DIRECTIVE: Render each line of the data below as an item in a numbered list, dropping any blank lines.

━━━━━ SUPPLIED RECORDS ━━━━━

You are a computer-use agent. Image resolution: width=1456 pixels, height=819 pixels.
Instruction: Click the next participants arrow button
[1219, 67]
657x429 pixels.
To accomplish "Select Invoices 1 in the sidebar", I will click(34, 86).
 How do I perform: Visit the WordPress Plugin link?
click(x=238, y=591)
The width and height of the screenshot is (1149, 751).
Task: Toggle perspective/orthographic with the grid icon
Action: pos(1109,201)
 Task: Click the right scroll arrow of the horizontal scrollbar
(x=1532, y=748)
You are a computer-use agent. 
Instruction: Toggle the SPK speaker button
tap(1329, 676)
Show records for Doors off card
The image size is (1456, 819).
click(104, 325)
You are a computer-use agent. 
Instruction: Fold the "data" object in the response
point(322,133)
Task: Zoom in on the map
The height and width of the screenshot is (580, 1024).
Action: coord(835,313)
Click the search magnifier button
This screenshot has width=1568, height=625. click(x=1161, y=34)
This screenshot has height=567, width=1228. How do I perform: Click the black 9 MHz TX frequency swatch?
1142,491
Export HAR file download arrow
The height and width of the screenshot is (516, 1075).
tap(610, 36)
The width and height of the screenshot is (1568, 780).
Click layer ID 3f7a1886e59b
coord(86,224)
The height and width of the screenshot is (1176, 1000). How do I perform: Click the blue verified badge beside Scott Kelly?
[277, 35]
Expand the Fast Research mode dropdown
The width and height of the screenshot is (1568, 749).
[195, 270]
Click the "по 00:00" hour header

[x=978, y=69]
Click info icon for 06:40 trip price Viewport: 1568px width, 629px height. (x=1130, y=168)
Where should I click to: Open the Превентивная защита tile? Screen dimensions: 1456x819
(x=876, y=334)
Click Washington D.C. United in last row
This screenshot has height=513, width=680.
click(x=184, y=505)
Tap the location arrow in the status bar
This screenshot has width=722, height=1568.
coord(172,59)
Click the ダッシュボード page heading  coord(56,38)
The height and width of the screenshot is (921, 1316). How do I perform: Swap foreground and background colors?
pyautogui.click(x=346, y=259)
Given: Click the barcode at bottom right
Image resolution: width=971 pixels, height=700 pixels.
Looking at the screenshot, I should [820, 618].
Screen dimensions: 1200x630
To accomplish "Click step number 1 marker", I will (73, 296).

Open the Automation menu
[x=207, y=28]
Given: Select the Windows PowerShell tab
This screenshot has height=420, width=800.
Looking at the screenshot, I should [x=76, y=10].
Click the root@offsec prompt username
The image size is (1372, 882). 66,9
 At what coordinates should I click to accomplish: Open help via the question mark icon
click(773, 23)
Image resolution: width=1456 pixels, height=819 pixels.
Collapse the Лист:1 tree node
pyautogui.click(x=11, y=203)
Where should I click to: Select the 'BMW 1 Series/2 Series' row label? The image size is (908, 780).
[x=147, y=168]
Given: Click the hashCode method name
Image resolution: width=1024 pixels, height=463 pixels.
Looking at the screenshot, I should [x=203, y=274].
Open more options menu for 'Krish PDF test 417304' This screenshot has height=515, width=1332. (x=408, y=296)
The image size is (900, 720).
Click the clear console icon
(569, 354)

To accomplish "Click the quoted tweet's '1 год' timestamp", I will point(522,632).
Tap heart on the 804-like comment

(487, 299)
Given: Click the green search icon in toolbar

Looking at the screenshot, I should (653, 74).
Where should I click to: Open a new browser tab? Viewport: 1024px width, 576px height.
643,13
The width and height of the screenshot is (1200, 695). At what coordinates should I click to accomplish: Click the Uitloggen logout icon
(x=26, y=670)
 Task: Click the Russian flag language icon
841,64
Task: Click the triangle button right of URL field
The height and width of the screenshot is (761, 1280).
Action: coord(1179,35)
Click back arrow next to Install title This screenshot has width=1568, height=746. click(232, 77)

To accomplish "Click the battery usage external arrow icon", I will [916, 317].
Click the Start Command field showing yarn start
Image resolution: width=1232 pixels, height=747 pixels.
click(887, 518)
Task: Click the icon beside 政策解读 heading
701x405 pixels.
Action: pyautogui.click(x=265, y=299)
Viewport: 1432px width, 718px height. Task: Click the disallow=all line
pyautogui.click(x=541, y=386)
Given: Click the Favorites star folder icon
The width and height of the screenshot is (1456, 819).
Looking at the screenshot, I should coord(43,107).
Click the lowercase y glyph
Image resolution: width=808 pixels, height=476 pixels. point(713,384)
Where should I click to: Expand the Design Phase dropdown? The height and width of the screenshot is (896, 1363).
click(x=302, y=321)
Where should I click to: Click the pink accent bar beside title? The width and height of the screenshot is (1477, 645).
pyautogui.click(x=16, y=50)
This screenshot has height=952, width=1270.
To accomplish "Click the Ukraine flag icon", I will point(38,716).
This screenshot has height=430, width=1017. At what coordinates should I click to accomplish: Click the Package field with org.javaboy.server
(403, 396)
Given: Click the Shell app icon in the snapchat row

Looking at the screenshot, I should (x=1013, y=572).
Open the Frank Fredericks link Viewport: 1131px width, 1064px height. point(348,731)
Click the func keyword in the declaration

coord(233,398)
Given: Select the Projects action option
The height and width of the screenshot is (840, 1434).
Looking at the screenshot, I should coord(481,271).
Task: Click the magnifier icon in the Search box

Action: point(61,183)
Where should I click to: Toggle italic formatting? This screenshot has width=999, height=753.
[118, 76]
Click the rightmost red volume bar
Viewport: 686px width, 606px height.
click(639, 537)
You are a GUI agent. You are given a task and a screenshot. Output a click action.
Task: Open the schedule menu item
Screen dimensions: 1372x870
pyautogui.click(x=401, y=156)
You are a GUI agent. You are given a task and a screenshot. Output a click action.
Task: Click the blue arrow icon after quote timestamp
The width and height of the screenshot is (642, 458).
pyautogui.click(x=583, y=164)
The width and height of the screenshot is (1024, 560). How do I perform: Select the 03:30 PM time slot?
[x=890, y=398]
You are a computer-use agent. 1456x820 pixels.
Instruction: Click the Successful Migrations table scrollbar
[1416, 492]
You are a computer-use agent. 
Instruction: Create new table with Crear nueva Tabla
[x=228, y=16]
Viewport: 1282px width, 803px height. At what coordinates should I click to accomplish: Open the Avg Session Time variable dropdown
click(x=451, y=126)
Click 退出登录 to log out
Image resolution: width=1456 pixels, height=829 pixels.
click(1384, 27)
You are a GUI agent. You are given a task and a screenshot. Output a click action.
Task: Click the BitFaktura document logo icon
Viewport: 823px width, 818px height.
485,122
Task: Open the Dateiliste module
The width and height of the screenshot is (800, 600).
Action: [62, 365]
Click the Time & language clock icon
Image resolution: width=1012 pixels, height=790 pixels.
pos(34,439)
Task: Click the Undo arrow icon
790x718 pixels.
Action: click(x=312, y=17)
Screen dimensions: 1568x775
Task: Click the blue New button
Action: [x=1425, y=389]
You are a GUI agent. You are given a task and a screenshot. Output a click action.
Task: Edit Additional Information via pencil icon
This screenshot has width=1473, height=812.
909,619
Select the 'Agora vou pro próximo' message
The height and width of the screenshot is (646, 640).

━━━━━

COMPLETED EXERCISE:
1. You are a computer-use agent. Image resolution: width=1456 pixels, height=819 pixels.
2. Instruction: Click the next participants arrow button
3. [1219, 67]
4. 657x429 pixels.
5. To accomplish "Select Invoices 1 in the sidebar", I will click(34, 86).
6.  How do I perform: Visit the WordPress Plugin link?
7. click(x=238, y=591)
8. The width and height of the screenshot is (1149, 751).
9. Task: Toggle perspective/orthographic with the grid icon
10. Action: pos(1109,201)
11.  Task: Click the right scroll arrow of the horizontal scrollbar
12. (x=1532, y=748)
13. You are a computer-use agent. 
14. Instruction: Toggle the SPK speaker button
15. tap(1329, 676)
16. Show records for Doors off card
17. The image size is (1456, 819).
18. click(104, 325)
19. You are a computer-use agent. 
20. Instruction: Fold the "data" object in the response
21. point(322,133)
22. Task: Zoom in on the map
23. The height and width of the screenshot is (580, 1024).
24. Action: coord(835,313)
25. Click the search magnifier button
26. This screenshot has width=1568, height=625. click(x=1161, y=34)
27. This screenshot has height=567, width=1228. How do I perform: Click the black 9 MHz TX frequency swatch?
28. 1142,491
29. Export HAR file download arrow
30. The height and width of the screenshot is (516, 1075).
31. tap(610, 36)
32. The width and height of the screenshot is (1568, 780).
33. Click layer ID 3f7a1886e59b
34. coord(86,224)
35. The height and width of the screenshot is (1176, 1000). How do I perform: Click the blue verified badge beside Scott Kelly?
36. [277, 35]
37. Expand the Fast Research mode dropdown
38. The width and height of the screenshot is (1568, 749).
39. [195, 270]
40. Click the "по 00:00" hour header
41. [x=978, y=69]
42. Click info icon for 06:40 trip price Viewport: 1568px width, 629px height. (x=1130, y=168)
43. Where should I click to: Open the Превентивная защита tile? Screen dimensions: 1456x819
44. (x=876, y=334)
45. Click Washington D.C. United in last row
46. This screenshot has height=513, width=680.
47. click(x=184, y=505)
48. Tap the location arrow in the status bar
49. This screenshot has width=722, height=1568.
50. coord(172,59)
51. Click the ダッシュボード page heading  coord(56,38)
52. The height and width of the screenshot is (921, 1316). How do I perform: Swap foreground and background colors?
53. pyautogui.click(x=346, y=259)
54. Given: Click the barcode at bottom right
55. Image resolution: width=971 pixels, height=700 pixels.
56. Looking at the screenshot, I should [820, 618].
57. Screen dimensions: 1200x630
58. To accomplish "Click step number 1 marker", I will (73, 296).
59. Open the Automation menu
60. [x=207, y=28]
61. Given: Select the Windows PowerShell tab
62. This screenshot has height=420, width=800.
63. Looking at the screenshot, I should [x=76, y=10].
64. Click the root@offsec prompt username
65. The image size is (1372, 882). 66,9
66.  At what coordinates should I click to accomplish: Open help via the question mark icon
67. click(773, 23)
68. Image resolution: width=1456 pixels, height=819 pixels.
69. Collapse the Лист:1 tree node
70. pyautogui.click(x=11, y=203)
71. Where should I click to: Select the 'BMW 1 Series/2 Series' row label? The image size is (908, 780).
72. [x=147, y=168]
73. Given: Click the hashCode method name
74. Image resolution: width=1024 pixels, height=463 pixels.
75. Looking at the screenshot, I should [x=203, y=274].
76. Open more options menu for 'Krish PDF test 417304' This screenshot has height=515, width=1332. (x=408, y=296)
77. The image size is (900, 720).
78. Click the clear console icon
79. (569, 354)
80. To accomplish "Click the quoted tweet's '1 год' timestamp", I will point(522,632).
81. Tap heart on the 804-like comment
82. (487, 299)
83. Given: Click the green search icon in toolbar
84. Looking at the screenshot, I should (653, 74).
85. Where should I click to: Open a new browser tab? Viewport: 1024px width, 576px height.
86. 643,13
87. The width and height of the screenshot is (1200, 695). At what coordinates should I click to accomplish: Click the Uitloggen logout icon
88. (x=26, y=670)
89.  Task: Click the Russian flag language icon
90. 841,64
91. Task: Click the triangle button right of URL field
92. The height and width of the screenshot is (761, 1280).
93. Action: coord(1179,35)
94. Click back arrow next to Install title This screenshot has width=1568, height=746. click(232, 77)
95. To accomplish "Click the battery usage external arrow icon", I will [916, 317].
96. Click the Start Command field showing yarn start
97. Image resolution: width=1232 pixels, height=747 pixels.
98. click(887, 518)
99. Task: Click the icon beside 政策解读 heading
100. 701x405 pixels.
101. Action: pyautogui.click(x=265, y=299)
102. Viewport: 1432px width, 718px height. Task: Click the disallow=all line
103. pyautogui.click(x=541, y=386)
104. Given: Click the Favorites star folder icon
105. The width and height of the screenshot is (1456, 819).
106. Looking at the screenshot, I should coord(43,107).
107. Click the lowercase y glyph
108. Image resolution: width=808 pixels, height=476 pixels. point(713,384)
109. Where should I click to: Expand the Design Phase dropdown? The height and width of the screenshot is (896, 1363).
110. click(x=302, y=321)
111. Where should I click to: Click the pink accent bar beside title? The width and height of the screenshot is (1477, 645).
112. pyautogui.click(x=16, y=50)
113. This screenshot has height=952, width=1270.
114. To accomplish "Click the Ukraine flag icon", I will point(38,716).
115. This screenshot has height=430, width=1017. At what coordinates should I click to accomplish: Click the Package field with org.javaboy.server
116. (403, 396)
117. Given: Click the Shell app icon in the snapchat row
118. Looking at the screenshot, I should (x=1013, y=572).
119. Open the Frank Fredericks link Viewport: 1131px width, 1064px height. point(348,731)
120. Click the func keyword in the declaration
121. coord(233,398)
122. Given: Select the Projects action option
123. The height and width of the screenshot is (840, 1434).
124. Looking at the screenshot, I should coord(481,271).
125. Task: Click the magnifier icon in the Search box
126. Action: point(61,183)
127. Where should I click to: Toggle italic formatting? This screenshot has width=999, height=753.
128. [118, 76]
129. Click the rightmost red volume bar
130. Viewport: 686px width, 606px height.
131. click(639, 537)
132. You are a GUI agent. You are given a task and a screenshot. Output a click action.
133. Task: Open the schedule menu item
134. Screen dimensions: 1372x870
135. pyautogui.click(x=401, y=156)
136. You are a GUI agent. You are given a task and a screenshot. Output a click action.
137. Task: Click the blue arrow icon after quote timestamp
138. The width and height of the screenshot is (642, 458).
139. pyautogui.click(x=583, y=164)
140. The width and height of the screenshot is (1024, 560). How do I perform: Select the 03:30 PM time slot?
141. [x=890, y=398]
142. You are a computer-use agent. 1456x820 pixels.
143. Instruction: Click the Successful Migrations table scrollbar
144. [1416, 492]
145. You are a computer-use agent. 
146. Instruction: Create new table with Crear nueva Tabla
147. [x=228, y=16]
148. Viewport: 1282px width, 803px height. At what coordinates should I click to accomplish: Open the Avg Session Time variable dropdown
149. click(x=451, y=126)
150. Click 退出登录 to log out
151. Image resolution: width=1456 pixels, height=829 pixels.
152. click(1384, 27)
153. You are a GUI agent. You are given a task and a screenshot. Output a click action.
154. Task: Click the BitFaktura document logo icon
155. Viewport: 823px width, 818px height.
156. 485,122
157. Task: Open the Dateiliste module
158. The width and height of the screenshot is (800, 600).
159. Action: [62, 365]
160. Click the Time & language clock icon
161. Image resolution: width=1012 pixels, height=790 pixels.
162. pos(34,439)
163. Task: Click the Undo arrow icon
164. 790x718 pixels.
165. Action: click(x=312, y=17)
166. Screen dimensions: 1568x775
167. Task: Click the blue New button
168. Action: [x=1425, y=389]
169. You are a GUI agent. You are given a task and a screenshot. Output a click action.
170. Task: Edit Additional Information via pencil icon
171. This screenshot has width=1473, height=812.
172. 909,619
173. Select the 'Agora vou pro próximo' message
174. The height and width of the screenshot is (646, 640).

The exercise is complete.